Every so often we’ll publish a story about an exotic pet on the loose that leaves us all wondering what the owners of such a pet were thinking.

The latest story started just over a month ago in Vernon Hills with police on the lookout for a bobcat. That was the initial call police received. Turns out it was a serval cat, which is native to Africa, resembles a cheetah and is about four or five times the size of your average house cat.

Vernon Hills police searched for it for about three hours that night thinking it could be a danger to the people living in the Grosse Pointe neighborhood.

One look was all Sgt. Courtney Blaul needed. “When I saw this animal, I was absolutely intimidated by it,” Blaul said in a report. “It was very large and it had very long fangs and it was hissing at us.”

The cat had gotten out of the yard when the homeowners were away. Police say it chased and cornered a resident walking a dog. No harm came to the walker or the dog, and the owners, who had been out looking, too, corralled it. The cat has since died.

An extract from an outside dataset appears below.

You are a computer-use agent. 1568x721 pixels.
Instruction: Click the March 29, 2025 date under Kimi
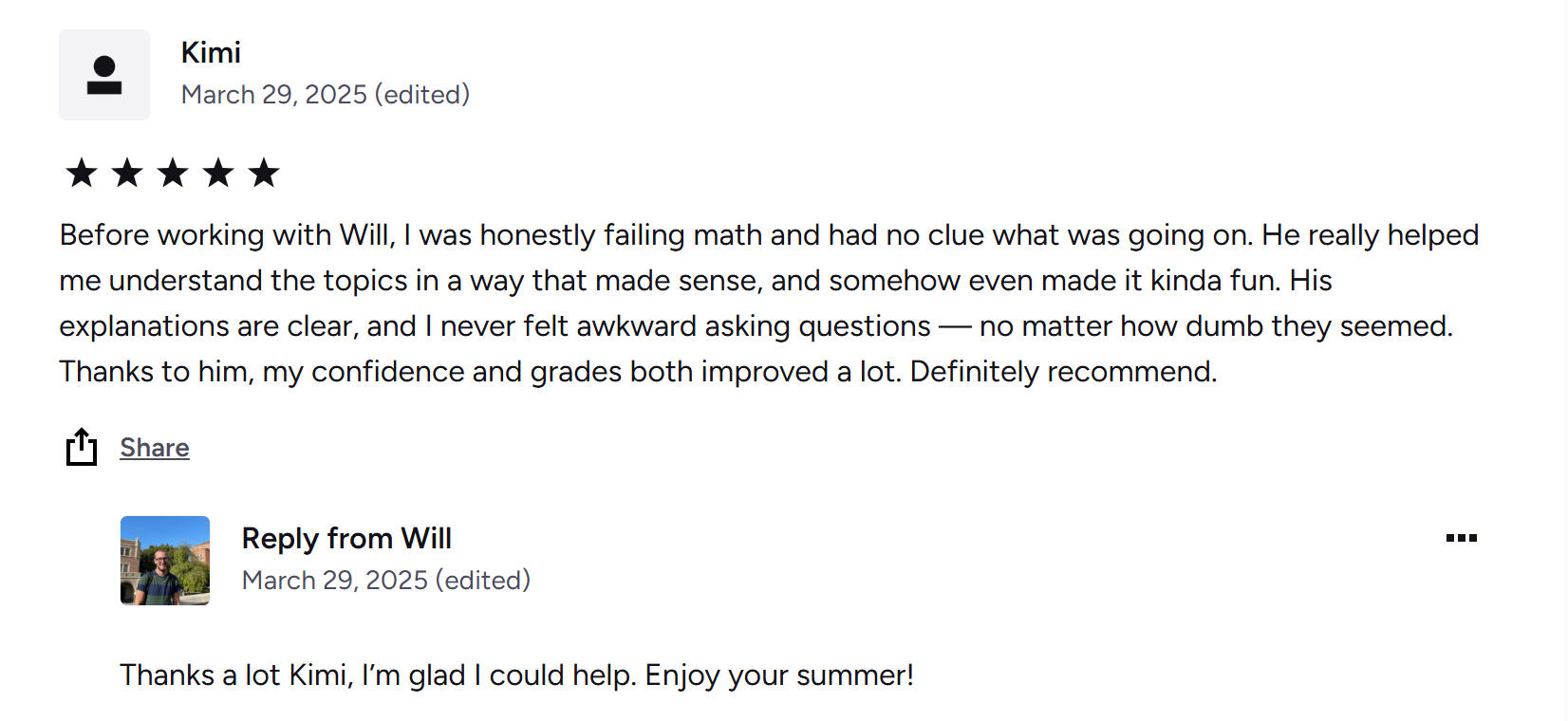point(273,95)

This kind of animal, simply put, is not suitable for suburban living. Snakes, turtles, tarantulas are exotic alternatives, but they’re kept to cages indoors and unlikely to run around the neighborhood. Serval cats, as cuddly as their owners say they can be, are born to run. They can be aggressive around strangers. This one could have hurt someone. It’s fortunate that police did not have to put it down.

Illinois law precludes the sale, trading or breeding of such exotic cats in the state, but says nothing of owning one. Clearly that is not the case in North Dakota, where you can buy a wide variety of large exotic cats online - servals, ocelots, caracals, lynxes and other species you’ve probably never heard of. And, yes, they ship.

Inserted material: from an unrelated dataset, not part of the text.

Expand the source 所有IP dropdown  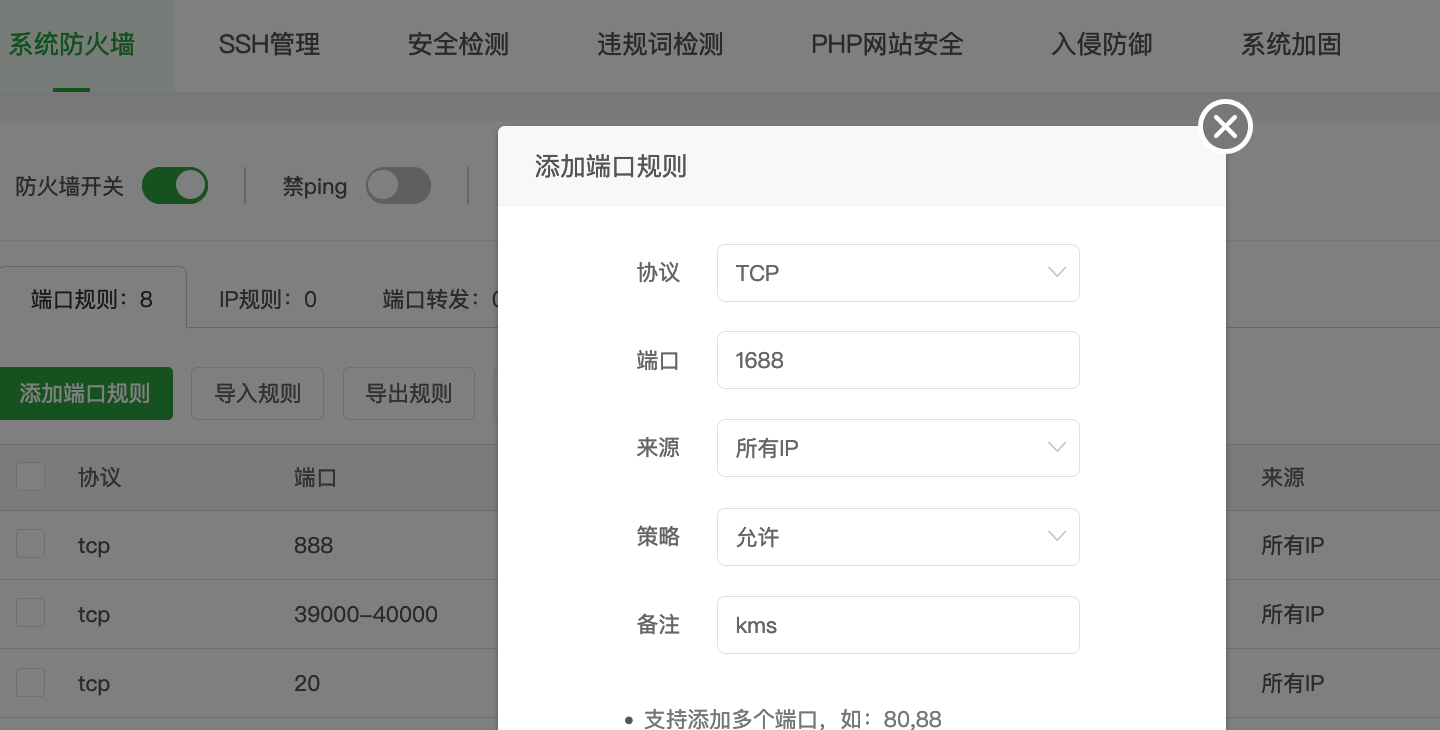coord(897,448)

The episode has Vernon Hills Police Chief Patrick Kreis asking the village board to revise the local ordinance to make it tougher to keep a wild animal.

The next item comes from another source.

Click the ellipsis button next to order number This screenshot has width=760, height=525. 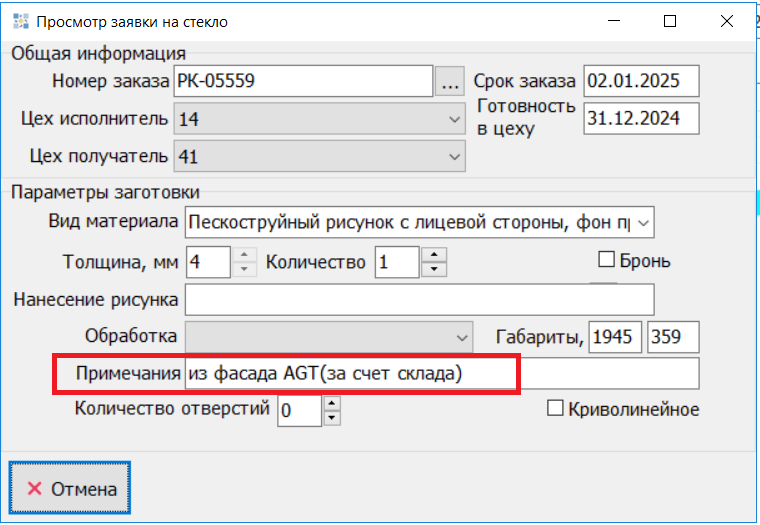pyautogui.click(x=449, y=82)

Rules regarding dog breeds are an altogether different subject. In the case of animals a litter or two removed from the African Plains, it’s clear the suburbs is not a suitable home.

While we’re on the subject of pet ownership, Christmas is the time of year when people tend to adopt or buy puppies and kittens as gifts. Starting in January, as sure as the calendar changes, animal shelters see an uptick in the number of cats and dogs relinquished to them. Shelters across the country are filled with animals. And more are coming in than going out.

Pets are not disposable. Pet ownership is a serious undertaking. They should never be an impulse purchase. Choosing a pet should take some planning and negotiation as well as a lifetime commitment to the care and feeding of the animal.

Anything less and you should not be a pet owner.

“Every holiday is like this,” said Isabelle “Lee” Linklater, executive director of Assisi Animal Foundation near Crystal Lake. “Many people think of it as a box of Fannie Mae, but it’s a lifetime responsibility.”

So if you’re moved to invite an animal into your home, think things through. You’ll both be the happier for it.